§ SHORT PROBLEM
Convert the data, from its first line through the line containing "Action: point(881,25)", into a JSON list of strings with one string per line, skipping any blank lines. Leave the pictures out of your answer.

§ PROVIDED DATA
===

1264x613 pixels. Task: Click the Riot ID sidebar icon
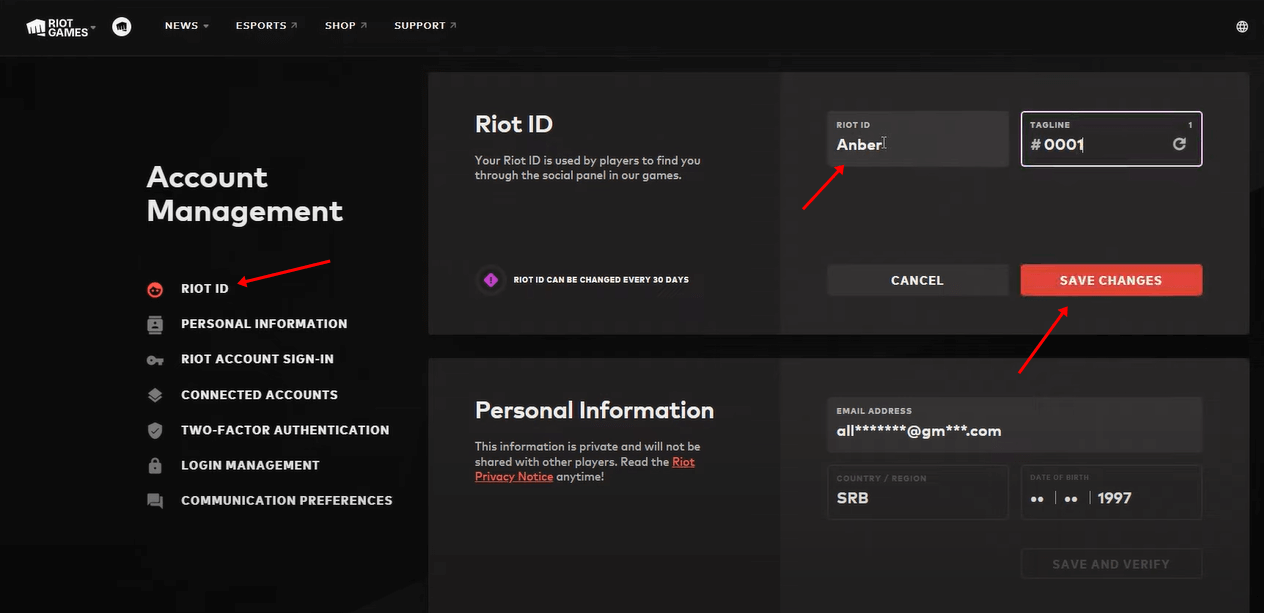tap(155, 289)
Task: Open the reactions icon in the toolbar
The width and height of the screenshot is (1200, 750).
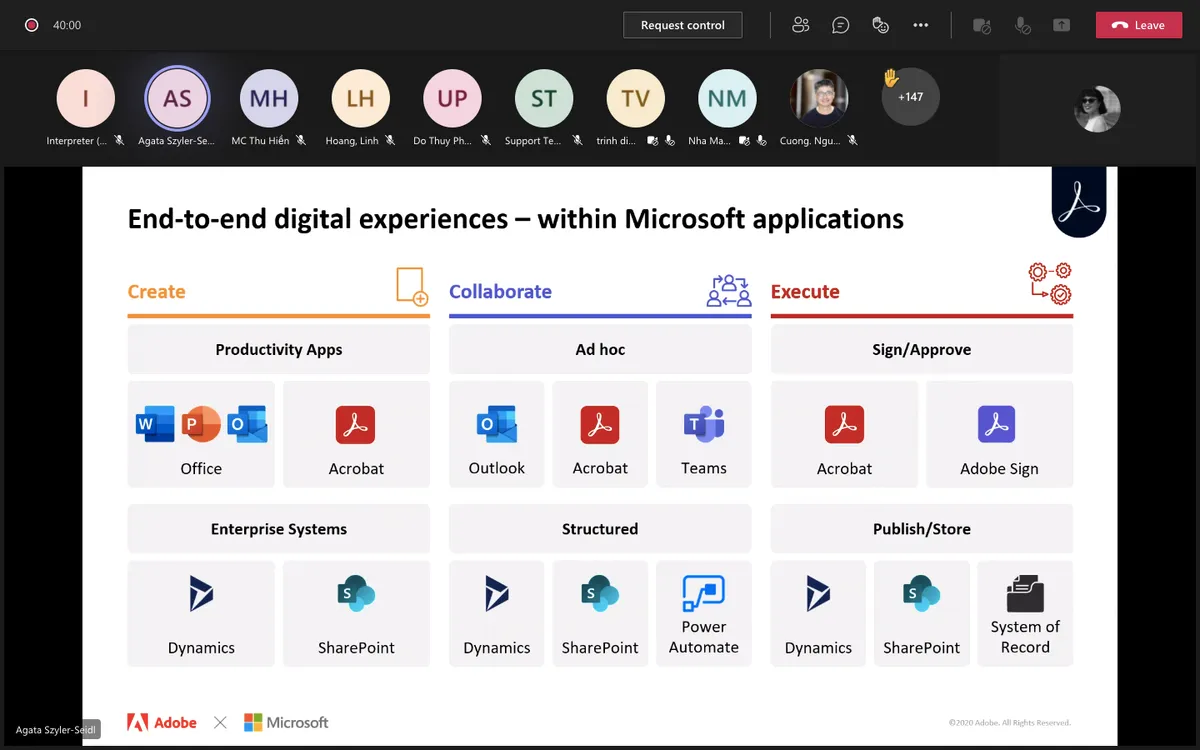Action: point(881,25)
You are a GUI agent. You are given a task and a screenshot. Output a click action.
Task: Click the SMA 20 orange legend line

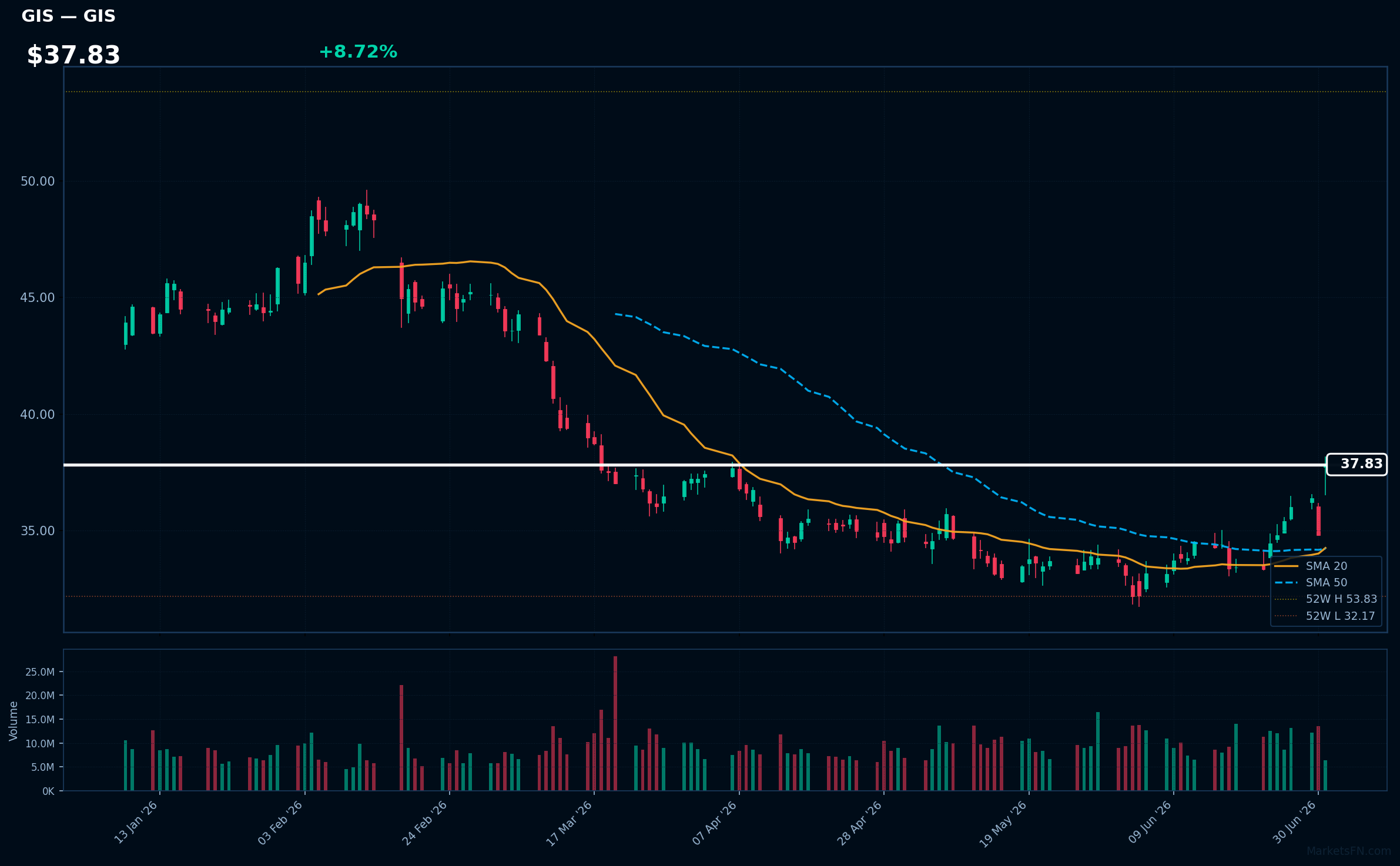tap(1286, 566)
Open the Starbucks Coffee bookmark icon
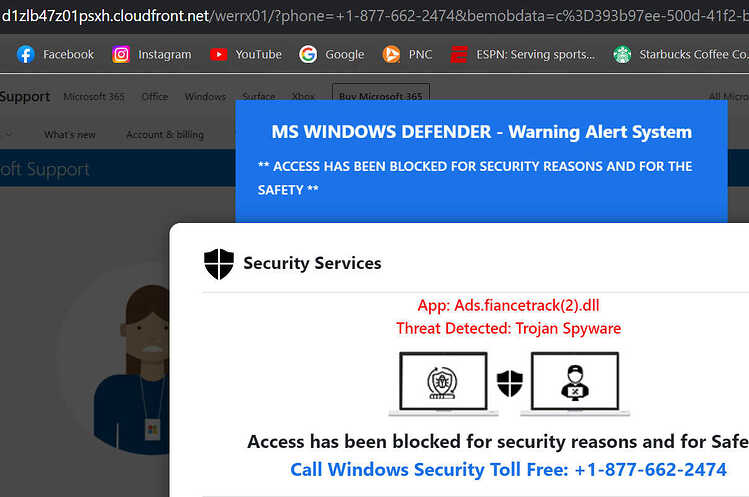 (622, 54)
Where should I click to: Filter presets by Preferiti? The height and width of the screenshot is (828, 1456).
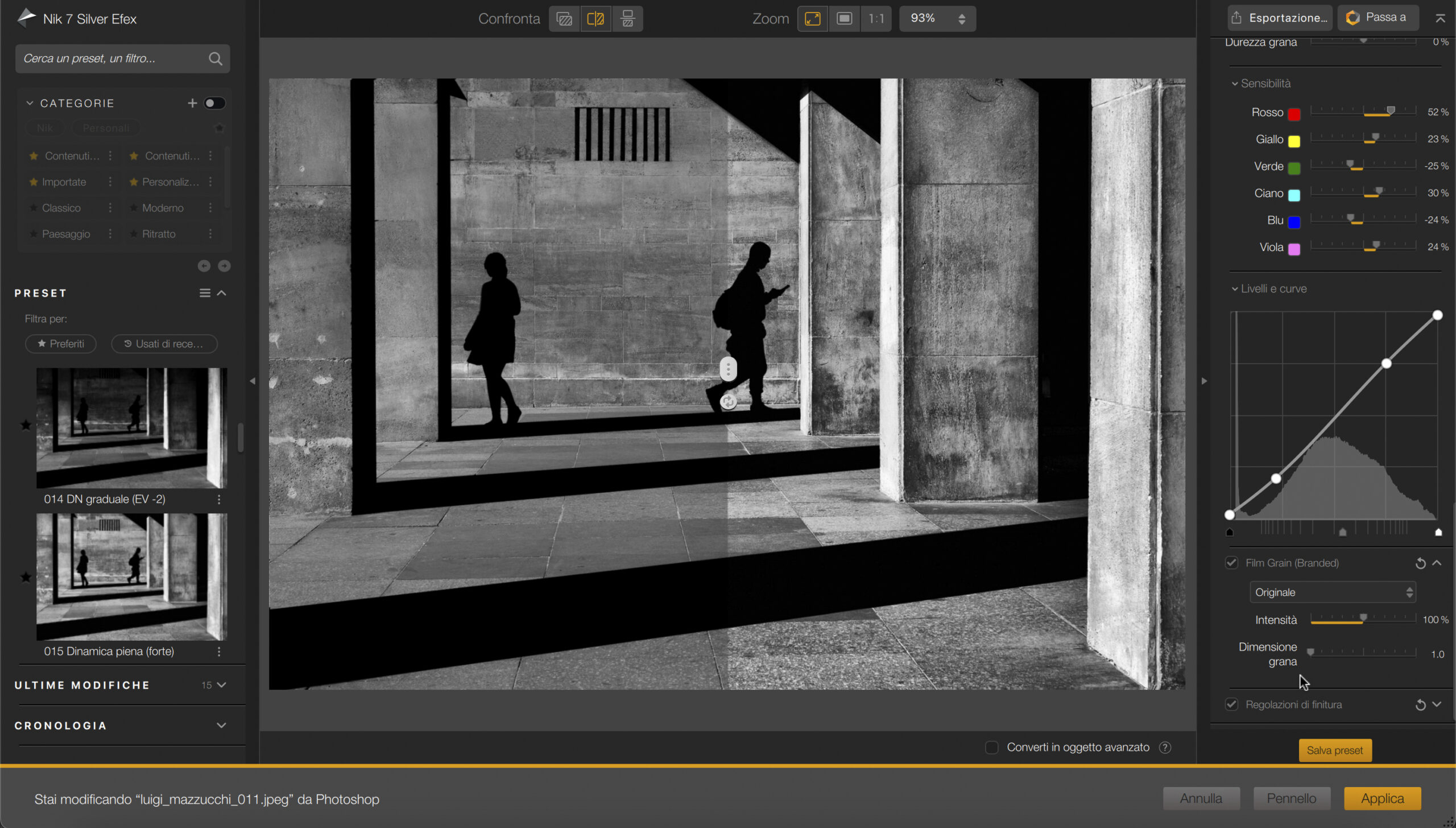tap(61, 344)
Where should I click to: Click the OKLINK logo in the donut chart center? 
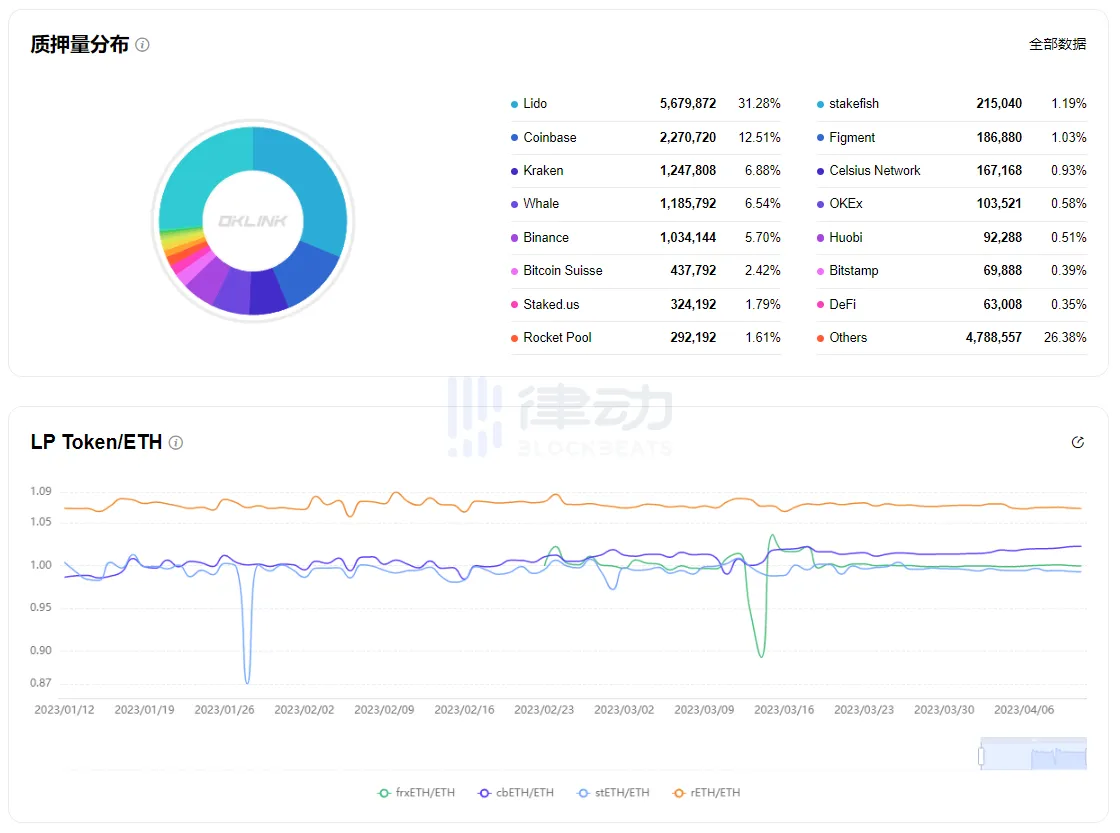pyautogui.click(x=251, y=220)
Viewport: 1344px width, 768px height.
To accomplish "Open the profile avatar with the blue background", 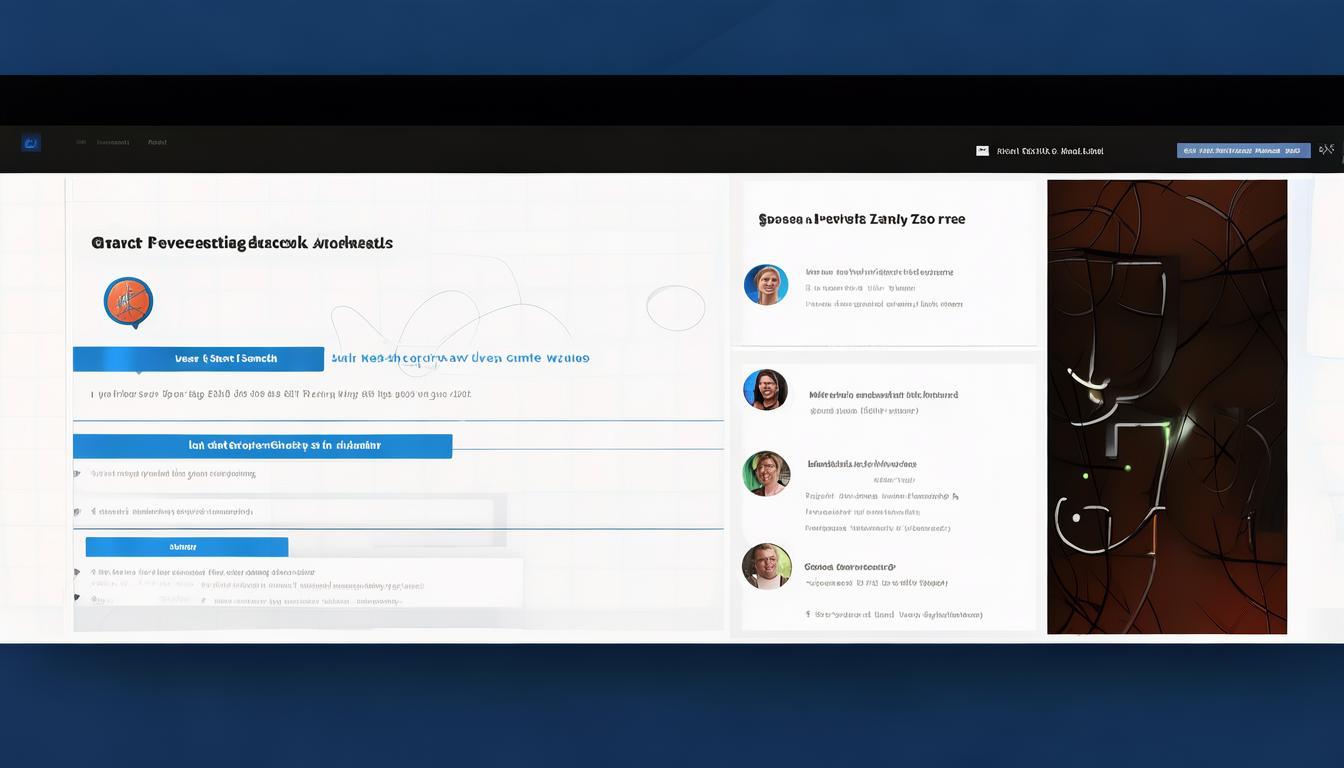I will [766, 285].
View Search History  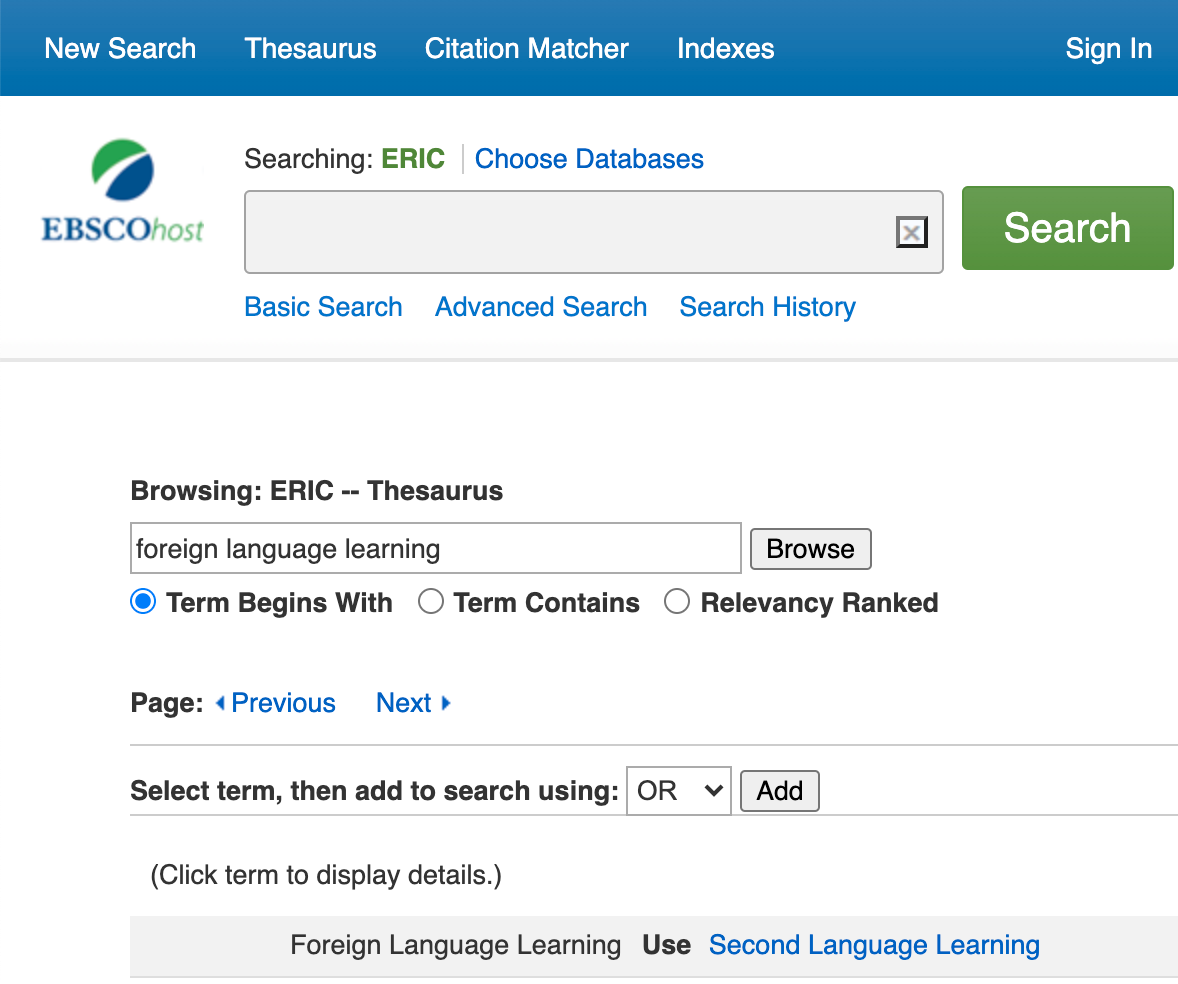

===

§ EXPECTED ANSWER
[
  "1264x613 pixels. Task: Click the Riot ID sidebar icon",
  "tap(155, 289)",
  "Task: Open the reactions icon in the toolbar",
  "The width and height of the screenshot is (1200, 750).",
  "Action: point(881,25)"
]